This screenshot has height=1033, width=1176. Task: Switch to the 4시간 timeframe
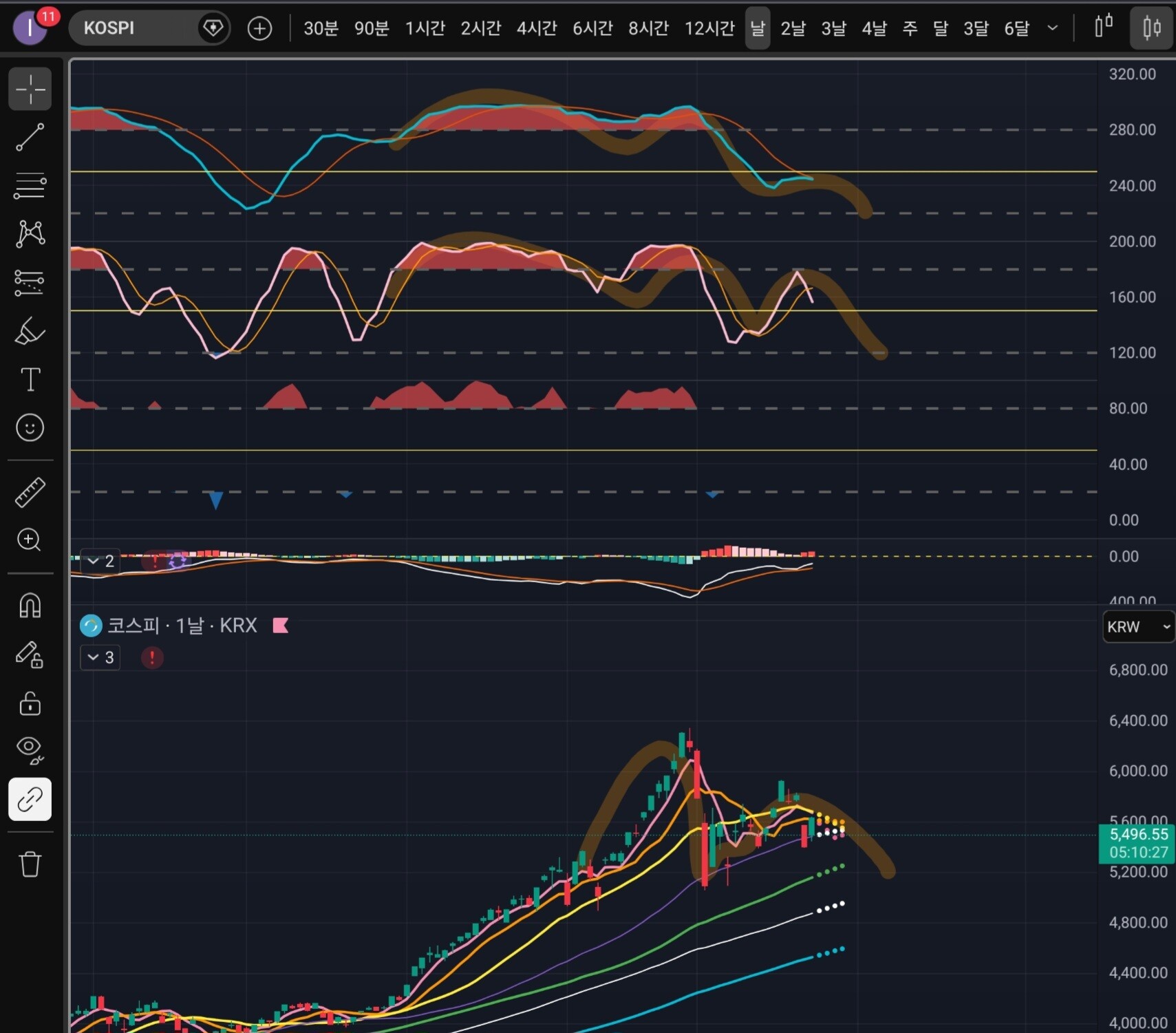536,28
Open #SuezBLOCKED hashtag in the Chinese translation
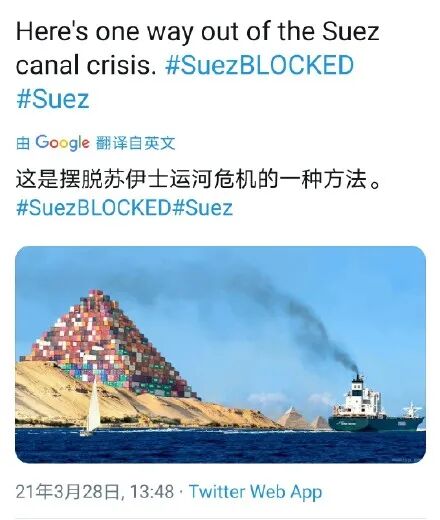Screen dimensions: 440x520 (93, 207)
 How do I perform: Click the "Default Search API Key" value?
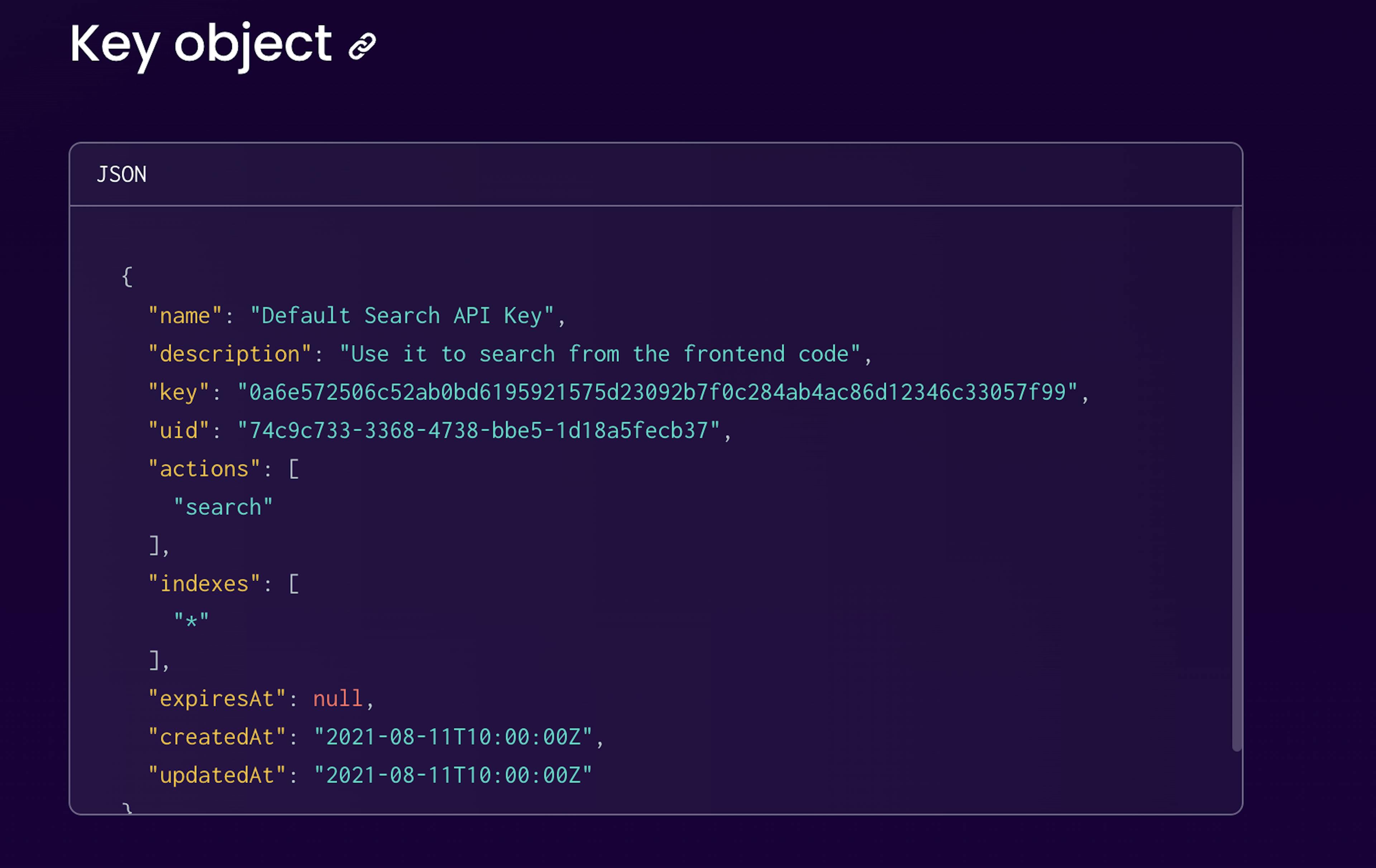coord(402,316)
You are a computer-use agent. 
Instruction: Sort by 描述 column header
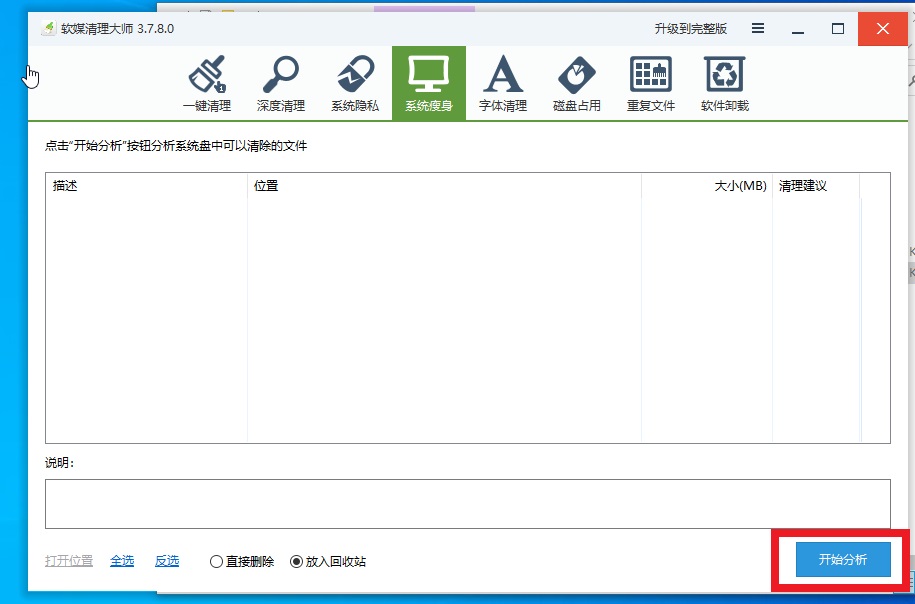pyautogui.click(x=146, y=186)
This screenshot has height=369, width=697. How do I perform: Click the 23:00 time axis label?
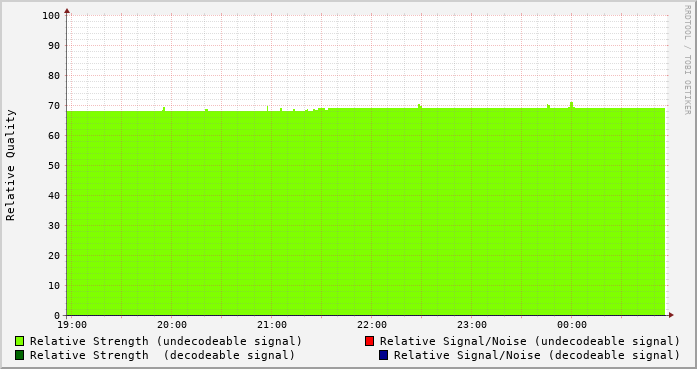[472, 325]
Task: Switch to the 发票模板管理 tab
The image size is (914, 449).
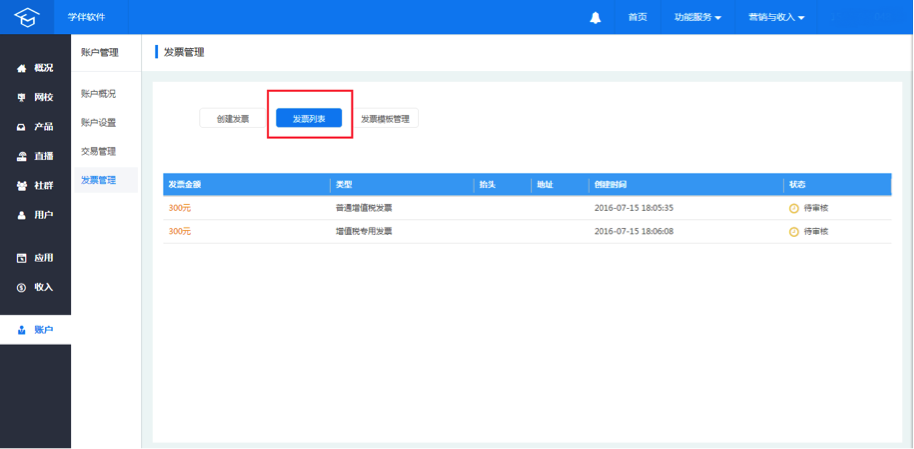Action: click(385, 119)
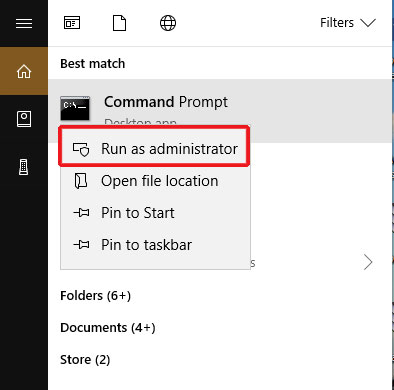
Task: Select Pin to taskbar
Action: [x=155, y=245]

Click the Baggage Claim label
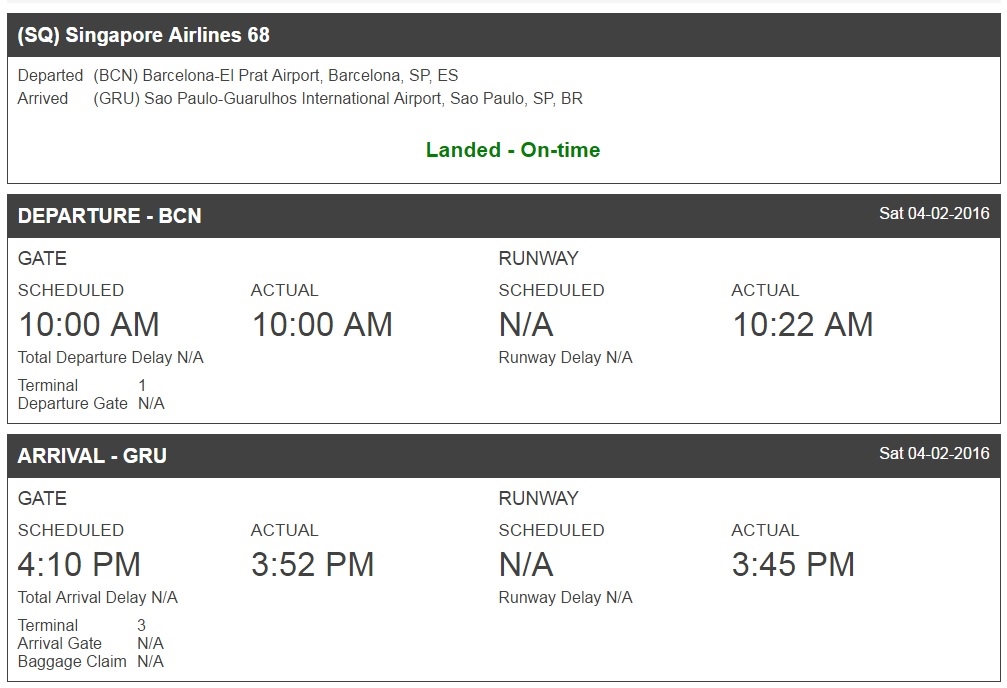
___
#### Exercise details:
What is needed is an exact repetition of every entry, without the pictures.

#### Written reply:
This screenshot has height=1033, width=1176. Task: Switch to the 4시간 timeframe
536,28
Open #SuezBLOCKED hashtag in the Chinese translation
Screen dimensions: 440x520 (93, 207)
 How do I perform: Click the "Default Search API Key" value?
coord(402,316)
You are a computer-use agent. 
Instruction: Sort by 描述 column header
pyautogui.click(x=146, y=186)
This screenshot has height=369, width=697. How do I perform: Click the 23:00 time axis label?
[472, 325]
Task: Switch to the 发票模板管理 tab
The image size is (914, 449).
Action: click(385, 119)
Task: Select Pin to taskbar
Action: [x=155, y=245]

Click the Baggage Claim label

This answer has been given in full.